EXERCISE INSTRUCTIONS:
Up to and including the line with "[Open mobile canvas] (7, 144)", copy the records below exactly from their first line.
START PROVIDED MATERIAL
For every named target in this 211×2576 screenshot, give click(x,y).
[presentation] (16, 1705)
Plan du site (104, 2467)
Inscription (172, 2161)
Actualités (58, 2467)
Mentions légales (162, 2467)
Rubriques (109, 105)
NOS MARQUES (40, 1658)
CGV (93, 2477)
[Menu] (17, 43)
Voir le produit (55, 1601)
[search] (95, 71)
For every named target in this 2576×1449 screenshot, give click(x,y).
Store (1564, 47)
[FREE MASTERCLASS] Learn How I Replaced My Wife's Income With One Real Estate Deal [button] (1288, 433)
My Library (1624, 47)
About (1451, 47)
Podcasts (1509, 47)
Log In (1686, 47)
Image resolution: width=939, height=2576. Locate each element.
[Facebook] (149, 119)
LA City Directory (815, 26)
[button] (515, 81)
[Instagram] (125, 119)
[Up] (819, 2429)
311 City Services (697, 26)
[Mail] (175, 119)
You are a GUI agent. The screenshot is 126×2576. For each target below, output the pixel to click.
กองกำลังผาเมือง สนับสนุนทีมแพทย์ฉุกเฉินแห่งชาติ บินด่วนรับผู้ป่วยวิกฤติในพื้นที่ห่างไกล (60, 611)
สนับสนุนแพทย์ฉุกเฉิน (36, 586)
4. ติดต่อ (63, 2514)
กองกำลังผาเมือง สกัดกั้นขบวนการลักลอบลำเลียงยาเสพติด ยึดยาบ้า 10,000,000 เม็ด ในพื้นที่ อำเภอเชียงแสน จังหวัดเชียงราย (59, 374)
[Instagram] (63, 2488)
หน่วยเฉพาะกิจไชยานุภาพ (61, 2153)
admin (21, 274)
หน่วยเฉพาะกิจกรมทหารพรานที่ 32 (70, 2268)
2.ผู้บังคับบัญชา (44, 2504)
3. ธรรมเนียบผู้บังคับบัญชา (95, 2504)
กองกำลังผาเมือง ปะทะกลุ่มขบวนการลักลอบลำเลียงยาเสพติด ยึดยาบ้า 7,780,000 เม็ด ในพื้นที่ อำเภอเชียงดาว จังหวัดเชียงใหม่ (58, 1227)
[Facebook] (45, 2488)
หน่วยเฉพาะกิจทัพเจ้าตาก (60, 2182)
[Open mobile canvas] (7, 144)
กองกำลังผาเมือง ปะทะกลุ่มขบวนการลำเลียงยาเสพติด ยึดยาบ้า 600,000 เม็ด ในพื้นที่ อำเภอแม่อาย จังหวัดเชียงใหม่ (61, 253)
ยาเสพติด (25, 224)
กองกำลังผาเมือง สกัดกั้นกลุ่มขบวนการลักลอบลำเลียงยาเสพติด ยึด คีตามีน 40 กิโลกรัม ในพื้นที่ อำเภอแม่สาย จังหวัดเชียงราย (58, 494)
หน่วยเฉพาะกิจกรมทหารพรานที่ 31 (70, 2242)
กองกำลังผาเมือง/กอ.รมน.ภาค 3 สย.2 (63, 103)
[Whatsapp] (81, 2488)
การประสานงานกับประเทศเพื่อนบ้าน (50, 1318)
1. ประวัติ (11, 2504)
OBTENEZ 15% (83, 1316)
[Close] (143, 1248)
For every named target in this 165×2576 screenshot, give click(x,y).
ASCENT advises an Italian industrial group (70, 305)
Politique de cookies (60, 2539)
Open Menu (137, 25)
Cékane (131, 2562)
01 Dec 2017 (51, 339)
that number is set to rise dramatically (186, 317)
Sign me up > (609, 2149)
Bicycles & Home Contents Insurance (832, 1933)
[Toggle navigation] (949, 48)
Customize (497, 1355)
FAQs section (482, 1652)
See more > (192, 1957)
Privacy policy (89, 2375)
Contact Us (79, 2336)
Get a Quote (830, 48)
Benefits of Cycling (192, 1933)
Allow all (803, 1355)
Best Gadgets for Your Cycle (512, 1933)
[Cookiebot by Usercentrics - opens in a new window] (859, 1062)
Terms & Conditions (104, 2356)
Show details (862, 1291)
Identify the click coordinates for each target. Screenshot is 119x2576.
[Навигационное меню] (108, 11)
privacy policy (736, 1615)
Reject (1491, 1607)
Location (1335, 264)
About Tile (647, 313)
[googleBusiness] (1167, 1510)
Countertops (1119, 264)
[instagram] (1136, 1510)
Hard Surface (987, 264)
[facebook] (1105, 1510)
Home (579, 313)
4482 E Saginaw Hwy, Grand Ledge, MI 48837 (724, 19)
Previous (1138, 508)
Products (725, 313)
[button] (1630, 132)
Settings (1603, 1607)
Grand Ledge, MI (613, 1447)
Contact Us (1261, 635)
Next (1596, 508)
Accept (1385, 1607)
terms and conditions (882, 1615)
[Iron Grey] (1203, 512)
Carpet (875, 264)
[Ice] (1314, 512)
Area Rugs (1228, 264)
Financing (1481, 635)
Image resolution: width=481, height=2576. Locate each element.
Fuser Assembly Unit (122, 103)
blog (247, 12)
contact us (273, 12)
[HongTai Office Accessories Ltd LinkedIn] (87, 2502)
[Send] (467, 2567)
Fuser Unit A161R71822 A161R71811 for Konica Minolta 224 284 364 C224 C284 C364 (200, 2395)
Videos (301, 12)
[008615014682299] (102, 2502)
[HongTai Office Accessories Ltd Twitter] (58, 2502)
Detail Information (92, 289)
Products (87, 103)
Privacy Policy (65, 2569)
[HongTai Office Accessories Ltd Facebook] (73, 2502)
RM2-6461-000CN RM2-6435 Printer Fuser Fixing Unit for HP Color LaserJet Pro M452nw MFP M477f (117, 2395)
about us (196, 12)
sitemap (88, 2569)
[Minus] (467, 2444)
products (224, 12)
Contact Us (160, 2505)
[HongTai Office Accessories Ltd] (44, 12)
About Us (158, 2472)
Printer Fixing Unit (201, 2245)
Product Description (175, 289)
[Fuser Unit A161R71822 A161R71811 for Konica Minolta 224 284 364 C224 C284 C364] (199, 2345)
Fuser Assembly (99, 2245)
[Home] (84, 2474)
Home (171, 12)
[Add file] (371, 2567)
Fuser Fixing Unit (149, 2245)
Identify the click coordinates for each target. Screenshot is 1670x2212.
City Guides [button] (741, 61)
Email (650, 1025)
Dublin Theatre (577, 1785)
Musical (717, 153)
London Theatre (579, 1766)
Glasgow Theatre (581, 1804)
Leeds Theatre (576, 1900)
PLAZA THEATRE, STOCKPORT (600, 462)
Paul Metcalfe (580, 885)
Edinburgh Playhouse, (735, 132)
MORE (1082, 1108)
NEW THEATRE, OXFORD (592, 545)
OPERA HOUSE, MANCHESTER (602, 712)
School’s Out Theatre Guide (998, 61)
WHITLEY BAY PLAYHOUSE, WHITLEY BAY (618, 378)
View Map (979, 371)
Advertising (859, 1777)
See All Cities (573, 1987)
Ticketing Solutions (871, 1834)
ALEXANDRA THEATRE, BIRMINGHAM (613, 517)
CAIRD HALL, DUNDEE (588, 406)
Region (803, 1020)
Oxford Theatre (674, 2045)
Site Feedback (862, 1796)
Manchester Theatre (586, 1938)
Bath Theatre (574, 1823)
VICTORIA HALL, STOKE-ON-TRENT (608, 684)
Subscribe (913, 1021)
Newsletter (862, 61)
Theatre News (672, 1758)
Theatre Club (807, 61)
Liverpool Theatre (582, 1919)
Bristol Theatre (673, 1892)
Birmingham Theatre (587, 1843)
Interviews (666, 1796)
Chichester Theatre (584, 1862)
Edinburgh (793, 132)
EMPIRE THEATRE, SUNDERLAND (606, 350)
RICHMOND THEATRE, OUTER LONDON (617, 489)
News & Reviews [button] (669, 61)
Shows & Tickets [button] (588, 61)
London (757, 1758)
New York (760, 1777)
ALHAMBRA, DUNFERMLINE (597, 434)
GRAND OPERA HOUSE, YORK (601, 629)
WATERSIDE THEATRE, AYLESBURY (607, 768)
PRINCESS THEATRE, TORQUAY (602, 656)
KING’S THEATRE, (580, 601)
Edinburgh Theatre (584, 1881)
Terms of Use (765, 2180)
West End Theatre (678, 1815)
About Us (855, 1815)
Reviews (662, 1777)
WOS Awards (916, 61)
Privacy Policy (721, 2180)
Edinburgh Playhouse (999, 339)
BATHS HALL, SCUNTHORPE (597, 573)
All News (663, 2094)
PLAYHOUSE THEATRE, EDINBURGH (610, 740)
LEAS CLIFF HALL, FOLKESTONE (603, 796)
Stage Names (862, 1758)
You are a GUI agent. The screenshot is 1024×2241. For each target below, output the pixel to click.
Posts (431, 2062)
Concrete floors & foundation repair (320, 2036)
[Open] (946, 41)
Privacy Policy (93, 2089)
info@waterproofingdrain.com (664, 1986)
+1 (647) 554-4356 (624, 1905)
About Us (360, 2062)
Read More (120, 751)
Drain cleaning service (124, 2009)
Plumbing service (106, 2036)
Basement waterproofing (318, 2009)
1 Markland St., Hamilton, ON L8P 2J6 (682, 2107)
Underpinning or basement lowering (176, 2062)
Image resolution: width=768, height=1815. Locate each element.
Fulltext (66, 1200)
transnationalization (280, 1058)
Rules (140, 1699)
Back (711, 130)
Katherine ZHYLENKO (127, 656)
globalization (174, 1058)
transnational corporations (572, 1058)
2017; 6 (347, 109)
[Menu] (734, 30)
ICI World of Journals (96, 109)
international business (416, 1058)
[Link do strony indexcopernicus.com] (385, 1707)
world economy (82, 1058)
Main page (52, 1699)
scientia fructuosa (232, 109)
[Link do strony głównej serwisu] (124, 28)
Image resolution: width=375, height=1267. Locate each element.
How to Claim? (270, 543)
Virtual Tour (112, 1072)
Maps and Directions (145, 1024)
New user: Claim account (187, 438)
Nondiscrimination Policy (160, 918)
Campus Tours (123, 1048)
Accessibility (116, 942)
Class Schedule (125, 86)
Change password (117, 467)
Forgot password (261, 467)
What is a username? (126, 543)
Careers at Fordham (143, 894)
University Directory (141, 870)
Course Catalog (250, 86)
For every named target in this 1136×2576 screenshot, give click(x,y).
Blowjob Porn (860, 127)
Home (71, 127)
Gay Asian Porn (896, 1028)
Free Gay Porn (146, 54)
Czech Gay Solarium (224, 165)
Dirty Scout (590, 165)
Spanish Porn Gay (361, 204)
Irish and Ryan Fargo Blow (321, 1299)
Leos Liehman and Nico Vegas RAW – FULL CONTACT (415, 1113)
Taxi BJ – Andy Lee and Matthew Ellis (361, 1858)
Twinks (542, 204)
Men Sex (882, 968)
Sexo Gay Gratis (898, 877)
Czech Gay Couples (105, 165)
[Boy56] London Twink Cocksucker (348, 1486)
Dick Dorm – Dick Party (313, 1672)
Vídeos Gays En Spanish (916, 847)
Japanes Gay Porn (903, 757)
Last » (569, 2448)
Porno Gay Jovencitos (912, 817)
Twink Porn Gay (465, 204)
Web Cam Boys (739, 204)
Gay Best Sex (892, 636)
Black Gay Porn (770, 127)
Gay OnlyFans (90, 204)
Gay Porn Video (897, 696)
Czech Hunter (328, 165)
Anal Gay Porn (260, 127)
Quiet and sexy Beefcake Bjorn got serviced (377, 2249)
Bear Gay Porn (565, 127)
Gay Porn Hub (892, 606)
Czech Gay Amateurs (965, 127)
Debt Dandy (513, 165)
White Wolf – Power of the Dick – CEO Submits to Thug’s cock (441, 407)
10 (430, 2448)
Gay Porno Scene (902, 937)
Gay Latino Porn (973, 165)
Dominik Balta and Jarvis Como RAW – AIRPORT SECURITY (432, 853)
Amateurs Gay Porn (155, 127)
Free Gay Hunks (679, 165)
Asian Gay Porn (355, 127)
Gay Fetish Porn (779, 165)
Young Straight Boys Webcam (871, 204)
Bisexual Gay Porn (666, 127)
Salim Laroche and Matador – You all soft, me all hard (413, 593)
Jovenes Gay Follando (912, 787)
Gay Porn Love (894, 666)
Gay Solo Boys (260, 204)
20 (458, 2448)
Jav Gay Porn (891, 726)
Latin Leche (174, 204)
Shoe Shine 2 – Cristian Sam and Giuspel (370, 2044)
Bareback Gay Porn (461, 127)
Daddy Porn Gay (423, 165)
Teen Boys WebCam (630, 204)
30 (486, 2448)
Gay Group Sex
END PROVIDED MATERIAL
EXERCISE OUTPUT:
For every named target in this 211×2576 screenshot, give click(x,y).
[presentation] (16, 1705)
Plan du site (104, 2467)
Inscription (172, 2161)
Actualités (58, 2467)
Mentions légales (162, 2467)
Rubriques (109, 105)
NOS MARQUES (40, 1658)
CGV (93, 2477)
[Menu] (17, 43)
Voir le produit (55, 1601)
[search] (95, 71)
For every named target in this 2576×1449 screenshot, give click(x,y).
Store (1564, 47)
[FREE MASTERCLASS] Learn How I Replaced My Wife's Income With One Real Estate Deal [button] (1288, 433)
My Library (1624, 47)
About (1451, 47)
Podcasts (1509, 47)
Log In (1686, 47)
Image resolution: width=939, height=2576. Locate each element.
[Facebook] (149, 119)
LA City Directory (815, 26)
[button] (515, 81)
[Instagram] (125, 119)
[Up] (819, 2429)
311 City Services (697, 26)
[Mail] (175, 119)
You are a GUI agent. The screenshot is 126×2576. For each target below, output the pixel to click.
กองกำลังผาเมือง สนับสนุนทีมแพทย์ฉุกเฉินแห่งชาติ บินด่วนรับผู้ป่วยวิกฤติในพื้นที่ห่างไกล (60, 611)
สนับสนุนแพทย์ฉุกเฉิน (36, 586)
4. ติดต่อ (63, 2514)
กองกำลังผาเมือง สกัดกั้นขบวนการลักลอบลำเลียงยาเสพติด ยึดยาบ้า 10,000,000 เม็ด ในพื้นที่ อำเภอเชียงแสน จังหวัดเชียงราย (59, 374)
[Instagram] (63, 2488)
หน่วยเฉพาะกิจไชยานุภาพ (61, 2153)
admin (21, 274)
หน่วยเฉพาะกิจกรมทหารพรานที่ 32 (70, 2268)
2.ผู้บังคับบัญชา (44, 2504)
3. ธรรมเนียบผู้บังคับบัญชา (95, 2504)
กองกำลังผาเมือง ปะทะกลุ่มขบวนการลักลอบลำเลียงยาเสพติด ยึดยาบ้า 7,780,000 เม็ด ในพื้นที่ อำเภอเชียงดาว จังหวัดเชียงใหม่ (58, 1227)
[Facebook] (45, 2488)
หน่วยเฉพาะกิจทัพเจ้าตาก (60, 2182)
[Open mobile canvas] (7, 144)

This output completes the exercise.